If you can't DJ, don't DJ


Eines vorab: Ich mag die meisten Veröffentlichungen der DJ Kicks Reihe und ich liebe Hot Chip. Aber: Zugegebenermaßen bringt es Hot Chip Mastermind Joe Goddard in einem Interview letztes Jahr auf folgende Frage selbst am besten auf den Punkt.



Frage: Das erste Mal, dass ich dich auflegen gehört habe, war vor sechs Jahren bei einem DJ-Set in der Panorama Bar. Und um ehrlich zu sein: Es war eines der schlechtesten Sets, die ich dort gehört hab.

Joe Goddard: Ja, das war eine sehr dumme Sache und definitiv das schlechteste Set, das ich je gespielt habe. Ich habe abwechselnd zusammen mit Al von Hot Chip aufgelegt. Er hat coole Techno-Platten gespielt und ich alles Mögliche. Da hat überhaupt nichts zusammengepasst. Das Fatale dabei: Ich war so drauf, dass ich das gar nicht mitbekommen habe.


Yep. Genauso so klingt auch die Hot Chip - Dj Kicks. Da trifft Hip Hop von Positive K ( der klingt wie Will Smith) auf deutschen Floraltechno von Dominik Eulberg. Eine völlig überflüssige Version von New Order findet sich von einer Jiggle HipHop Platte getrennt in trauter Vereinigung mit minimal Gebolze von Gabriel Ananda und nach insgesamt 24 Tracks aus allen Musikrichtungen endet das Drama mit Rock'n'Roll von Ray Charles.


Das klingt weder innovativ noch lustig, sondern nervtötend. Das ganze Drama wird auch nicht von einem Flow getragen, weil die Tracks entweder schlecht oder garnicht gemixt sind. Das einzig Tröstende ist der Beitrag von Hot Chip selbst - "My Piano" - eine wunderbare Platte, wie sie nur von Hot Chip selbst produziert werden kann.
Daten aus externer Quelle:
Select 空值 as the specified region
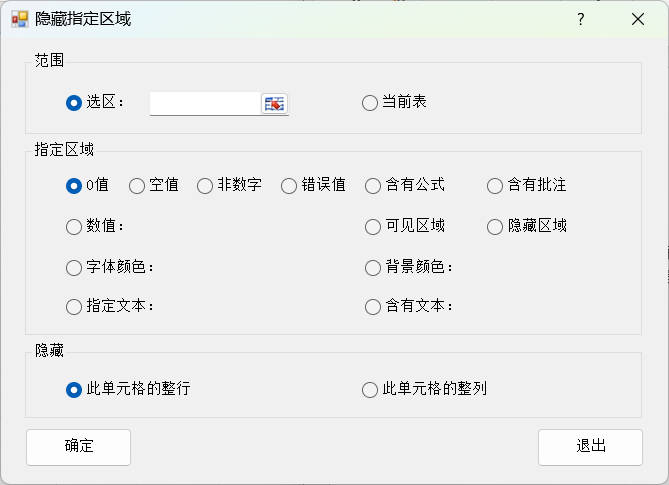This screenshot has height=485, width=669. pos(138,185)
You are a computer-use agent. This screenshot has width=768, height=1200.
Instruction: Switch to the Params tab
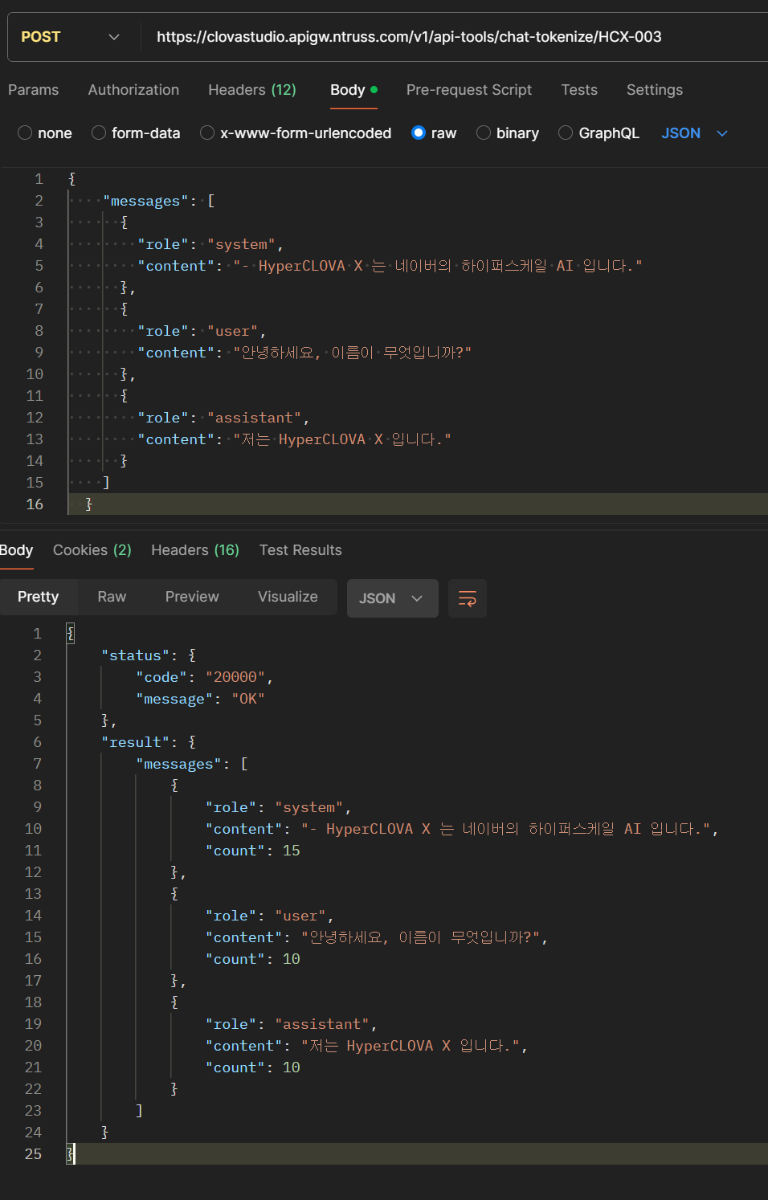click(33, 90)
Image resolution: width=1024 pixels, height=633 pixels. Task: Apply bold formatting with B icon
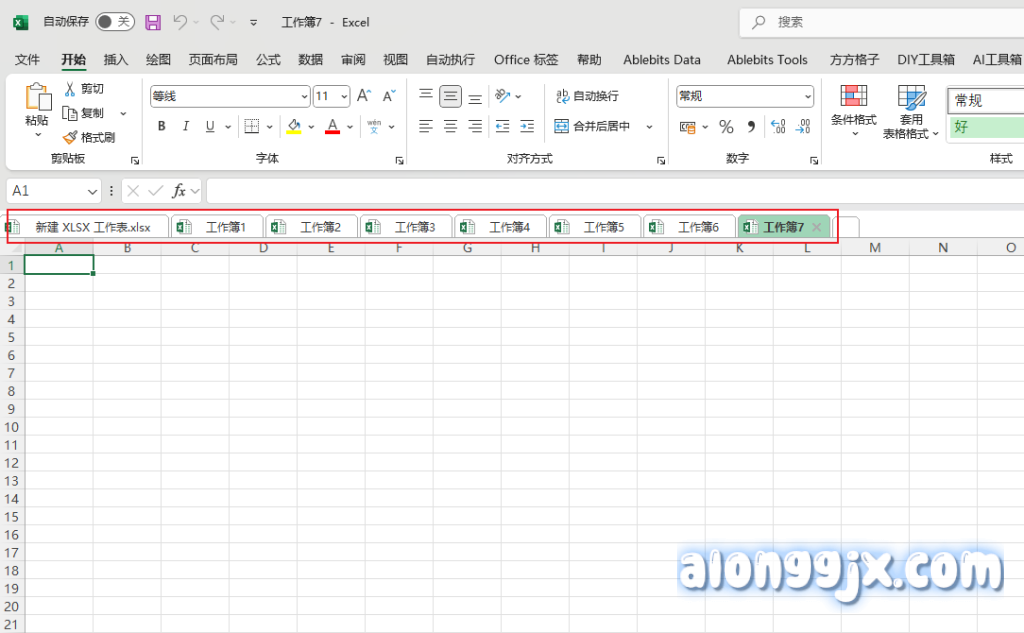coord(162,126)
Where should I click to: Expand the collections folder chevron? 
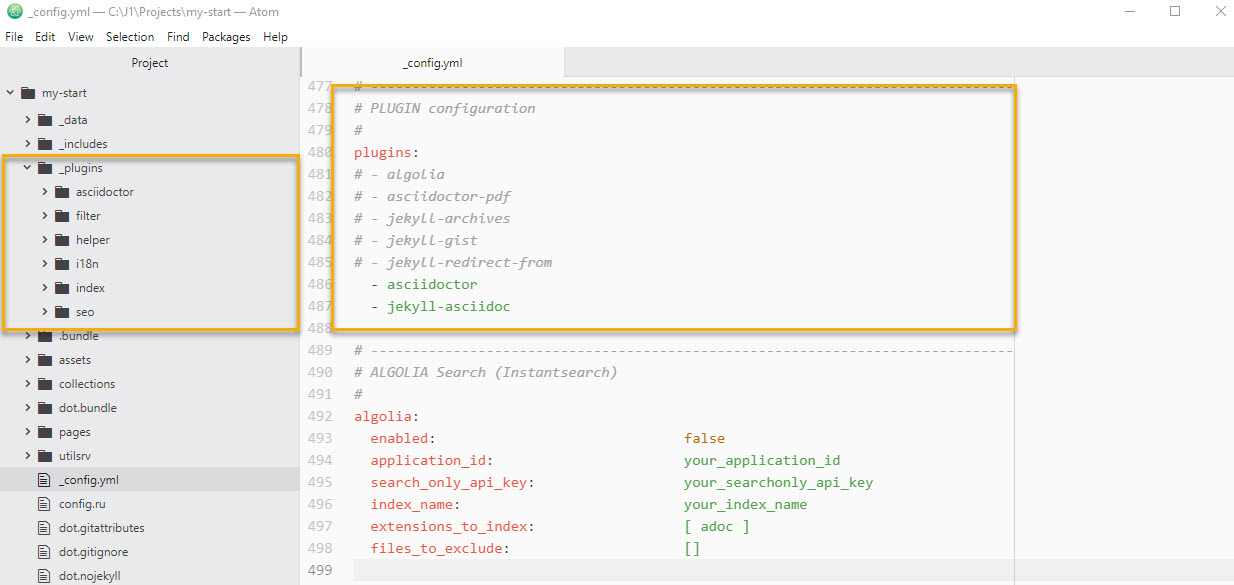pos(28,384)
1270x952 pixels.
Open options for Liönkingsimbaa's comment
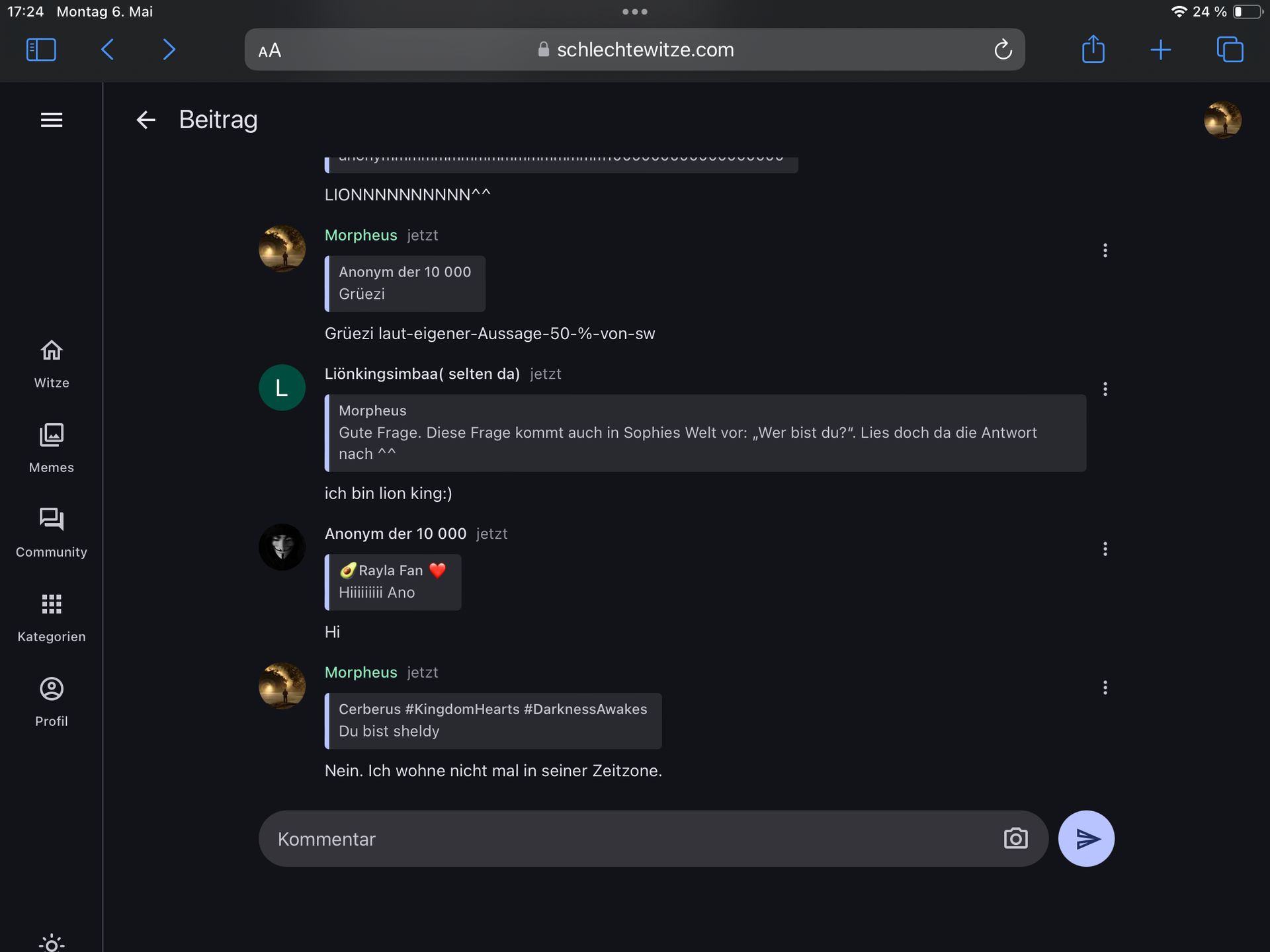point(1105,389)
Nun stellt sich die Frage warum ich diese Platte überhaupt jemals gekauft habe? Weil ich Hot Chip geil finde und alles von dieser Wahnsinnsband gekauft habe, ohne auch nur daran zu denken, vorher einmal hinein zu hören, bzw. beim Lesen der Tracklist mal den Kopf einzuschalten. Passiert mir so schnell auch nicht wieder.